Şimdilerde huzursuzluk, güvensizlik ya da başıboşluk gençliğin ortak özelliği iken bu durumun yarattığı gelenekten kopuşun “yeni bir gerçek yaşam fikri” ile birlikte yaşanmadığı sürece gerçek bir özgürleşme yaratamayacağını söyleyen Badiou’ya göre, ancak böylesi bir amaç gençlere kendilerinde “o âna dek bilmediği bir kapasiteye sahip olduğunu” keşfettirebilir: “İnşa ettiklerinizden vazgeçmeyi bilmeniz gerekir, çünkü başka bir şey sizi gerçek yaşama çağırmaktadır. Gerçek yaşam, günümüzde, piyasa yansızlığının ve eski hiyerarşik ideaların ötesinde yer alır” (44). Kuşkusuz gerçek yaşamı arama, gerçek yaşamı inşa etme süreci mevcut kapasitelerimizi keşfetmek kadar kendimizde yeni kapasiteler geliştirmemizi ve bunu kolektif düzeyde yapmamızı da gerekli kılıyor. İşte felsefe bize bu keşfin olanaklarını temin ediyor.

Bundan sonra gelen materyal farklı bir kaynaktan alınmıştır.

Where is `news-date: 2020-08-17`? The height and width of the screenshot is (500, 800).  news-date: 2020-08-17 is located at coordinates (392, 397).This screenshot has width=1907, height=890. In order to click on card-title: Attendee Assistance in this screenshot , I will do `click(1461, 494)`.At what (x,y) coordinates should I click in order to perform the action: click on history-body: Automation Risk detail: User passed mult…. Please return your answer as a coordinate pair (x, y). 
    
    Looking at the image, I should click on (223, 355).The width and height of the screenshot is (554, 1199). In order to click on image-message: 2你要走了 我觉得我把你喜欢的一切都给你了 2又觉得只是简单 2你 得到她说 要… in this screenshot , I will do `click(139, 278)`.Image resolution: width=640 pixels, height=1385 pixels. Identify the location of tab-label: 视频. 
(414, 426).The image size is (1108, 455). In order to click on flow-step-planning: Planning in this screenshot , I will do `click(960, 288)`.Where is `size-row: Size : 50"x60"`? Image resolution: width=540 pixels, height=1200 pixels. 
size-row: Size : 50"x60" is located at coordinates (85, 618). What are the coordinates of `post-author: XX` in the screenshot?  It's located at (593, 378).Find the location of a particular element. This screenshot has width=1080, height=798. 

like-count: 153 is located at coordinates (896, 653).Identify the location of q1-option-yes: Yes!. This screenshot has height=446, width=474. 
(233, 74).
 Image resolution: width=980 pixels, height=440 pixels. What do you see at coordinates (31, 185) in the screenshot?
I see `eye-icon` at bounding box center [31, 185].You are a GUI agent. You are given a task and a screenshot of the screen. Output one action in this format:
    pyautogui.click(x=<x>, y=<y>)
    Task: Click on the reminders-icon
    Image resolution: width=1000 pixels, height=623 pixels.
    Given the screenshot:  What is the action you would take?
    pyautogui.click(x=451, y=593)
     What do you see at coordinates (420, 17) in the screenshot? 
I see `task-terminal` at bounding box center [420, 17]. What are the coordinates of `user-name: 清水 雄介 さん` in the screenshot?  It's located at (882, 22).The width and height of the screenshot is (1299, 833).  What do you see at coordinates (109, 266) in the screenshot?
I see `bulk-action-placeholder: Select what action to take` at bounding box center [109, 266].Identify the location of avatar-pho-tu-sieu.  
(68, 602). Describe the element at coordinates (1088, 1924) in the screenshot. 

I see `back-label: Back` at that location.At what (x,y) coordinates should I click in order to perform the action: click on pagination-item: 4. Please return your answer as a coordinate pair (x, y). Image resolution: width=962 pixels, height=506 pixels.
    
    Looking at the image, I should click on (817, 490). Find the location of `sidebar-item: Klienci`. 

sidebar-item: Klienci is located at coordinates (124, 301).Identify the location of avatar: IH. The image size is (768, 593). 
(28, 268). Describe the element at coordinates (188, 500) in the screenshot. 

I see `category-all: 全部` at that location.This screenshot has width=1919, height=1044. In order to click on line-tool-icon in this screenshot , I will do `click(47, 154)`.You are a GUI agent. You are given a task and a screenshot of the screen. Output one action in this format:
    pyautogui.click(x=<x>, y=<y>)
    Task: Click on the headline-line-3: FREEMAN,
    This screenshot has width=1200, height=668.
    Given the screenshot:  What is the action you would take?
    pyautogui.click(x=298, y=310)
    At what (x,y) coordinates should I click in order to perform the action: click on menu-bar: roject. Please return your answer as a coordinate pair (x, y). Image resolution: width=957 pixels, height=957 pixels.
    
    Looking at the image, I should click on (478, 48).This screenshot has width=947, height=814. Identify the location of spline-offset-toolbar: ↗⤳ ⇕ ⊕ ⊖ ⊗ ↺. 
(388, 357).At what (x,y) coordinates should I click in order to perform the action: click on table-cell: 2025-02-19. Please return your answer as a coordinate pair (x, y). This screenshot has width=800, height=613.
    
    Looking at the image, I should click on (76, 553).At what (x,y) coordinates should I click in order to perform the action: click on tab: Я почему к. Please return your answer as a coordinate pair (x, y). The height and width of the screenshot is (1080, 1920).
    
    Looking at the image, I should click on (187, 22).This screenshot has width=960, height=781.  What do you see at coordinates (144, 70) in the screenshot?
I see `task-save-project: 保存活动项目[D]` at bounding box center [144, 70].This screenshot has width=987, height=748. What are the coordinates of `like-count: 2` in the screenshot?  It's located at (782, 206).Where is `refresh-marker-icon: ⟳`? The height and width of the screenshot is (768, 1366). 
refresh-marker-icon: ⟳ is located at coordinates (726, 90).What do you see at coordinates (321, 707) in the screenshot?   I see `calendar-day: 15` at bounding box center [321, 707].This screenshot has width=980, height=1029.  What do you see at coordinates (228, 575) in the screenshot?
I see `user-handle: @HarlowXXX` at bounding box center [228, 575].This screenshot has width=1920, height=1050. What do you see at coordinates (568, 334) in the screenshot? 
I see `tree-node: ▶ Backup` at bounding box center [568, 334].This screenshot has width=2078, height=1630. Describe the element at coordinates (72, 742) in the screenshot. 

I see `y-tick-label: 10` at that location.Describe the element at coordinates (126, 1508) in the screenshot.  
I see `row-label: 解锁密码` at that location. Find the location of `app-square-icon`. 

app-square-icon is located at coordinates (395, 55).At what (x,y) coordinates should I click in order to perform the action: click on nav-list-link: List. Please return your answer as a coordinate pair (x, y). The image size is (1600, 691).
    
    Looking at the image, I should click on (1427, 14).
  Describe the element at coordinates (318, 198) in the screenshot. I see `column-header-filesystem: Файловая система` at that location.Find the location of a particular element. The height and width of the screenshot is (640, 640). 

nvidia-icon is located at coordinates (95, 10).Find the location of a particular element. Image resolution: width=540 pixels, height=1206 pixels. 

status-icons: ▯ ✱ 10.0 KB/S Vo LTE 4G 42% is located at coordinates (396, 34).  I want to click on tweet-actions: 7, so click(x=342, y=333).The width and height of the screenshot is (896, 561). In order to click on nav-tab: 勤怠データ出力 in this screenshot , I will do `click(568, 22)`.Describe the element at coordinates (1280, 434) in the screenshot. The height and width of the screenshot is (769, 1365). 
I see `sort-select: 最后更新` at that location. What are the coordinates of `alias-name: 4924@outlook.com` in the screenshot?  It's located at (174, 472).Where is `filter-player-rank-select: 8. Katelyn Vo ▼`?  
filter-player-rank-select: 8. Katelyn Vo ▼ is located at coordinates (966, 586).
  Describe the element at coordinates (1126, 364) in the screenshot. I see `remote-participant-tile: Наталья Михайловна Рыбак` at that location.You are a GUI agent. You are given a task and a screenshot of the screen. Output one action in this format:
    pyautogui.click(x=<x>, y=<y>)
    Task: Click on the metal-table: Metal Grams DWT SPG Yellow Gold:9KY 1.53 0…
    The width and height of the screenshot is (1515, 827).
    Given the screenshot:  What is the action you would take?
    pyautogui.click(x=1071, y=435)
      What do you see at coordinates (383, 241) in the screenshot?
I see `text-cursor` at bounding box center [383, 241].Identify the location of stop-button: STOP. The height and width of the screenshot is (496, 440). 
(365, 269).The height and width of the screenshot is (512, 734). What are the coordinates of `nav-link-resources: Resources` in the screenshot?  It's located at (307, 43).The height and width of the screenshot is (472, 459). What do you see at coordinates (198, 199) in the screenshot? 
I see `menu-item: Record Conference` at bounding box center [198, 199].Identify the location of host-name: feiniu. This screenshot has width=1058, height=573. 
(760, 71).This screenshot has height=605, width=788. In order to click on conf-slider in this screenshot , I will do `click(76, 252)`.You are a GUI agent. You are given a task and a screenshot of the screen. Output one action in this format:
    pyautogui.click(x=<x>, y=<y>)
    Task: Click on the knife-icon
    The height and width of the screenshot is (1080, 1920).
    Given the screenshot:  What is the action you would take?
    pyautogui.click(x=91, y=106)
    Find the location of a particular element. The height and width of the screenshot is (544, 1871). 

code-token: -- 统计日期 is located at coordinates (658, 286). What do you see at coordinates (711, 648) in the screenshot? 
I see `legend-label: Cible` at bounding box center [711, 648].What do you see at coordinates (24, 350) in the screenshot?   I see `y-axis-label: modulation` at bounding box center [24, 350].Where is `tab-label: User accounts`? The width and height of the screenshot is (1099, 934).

“Gerçek Yaşam” kitabında birçok hiyerarşi biçimiyle ve bunların simgeselleştirilmiş tahakkümüyle mücadele etme gücünün ve yeteneğinin esas olarak gençlerde olduğunu vurgulayan Badiou, bunlardan biri olarak yaşlılar ile gençler arasındaki hiyerarşiyi, bu hiyerarşinin erkek ve kız çocuklar arasında nasıl farklı biçimlerde ama aynı yabancılaşmış yazgıya neden olduğunu ayrıntılı biçimde ele alarak örnekliyor. Bu yazgıya karşı çıkmak için ise toplumsal yaşamın birçok alanında kurucu bir yere sahip olan “zengin ve yoksul, kadın ve erkek, genç ve yaşlı” gibi ayrımlarla mücadele etmenin gençliğin kendini ve gerçek yaşamı keşfetmesi açısından elzem olduğuna işaret ediliyor. Ne var ki dünyayı değiştirecek ve güzelleştirecek gücün, bu keşfin tüm insanlığı kuşatacak devrimlerle birlikte büyümesi ile açığa çıkacağı söylenebilir. Dahası bu güç, -Badiou’nun söylediği gibi- simgelere karşı simgelerle değil hiyerarşik ve tahakkümcü simgelere karşı hakikati ve gerçek yaşamı savunarak ve bu uğurda yoldan çıkarak edimselleşebilir. Öyleyse Badiou aracılığıyla Rimbaud’a kulak verelim:
“Yine de uyanış bu. İçimize dolan gücü ve gerçek sevecenliği kabullenelim bütünüyle. Ve şafak vaktinde, ateşli bir sabırla silahlanmış, gireceğiz görkemli şehirlere.”
*Bu yazı ilk olarak Aylık Siyasi Dergi Komite’nin ikinci sayısında yayımlanmıştır.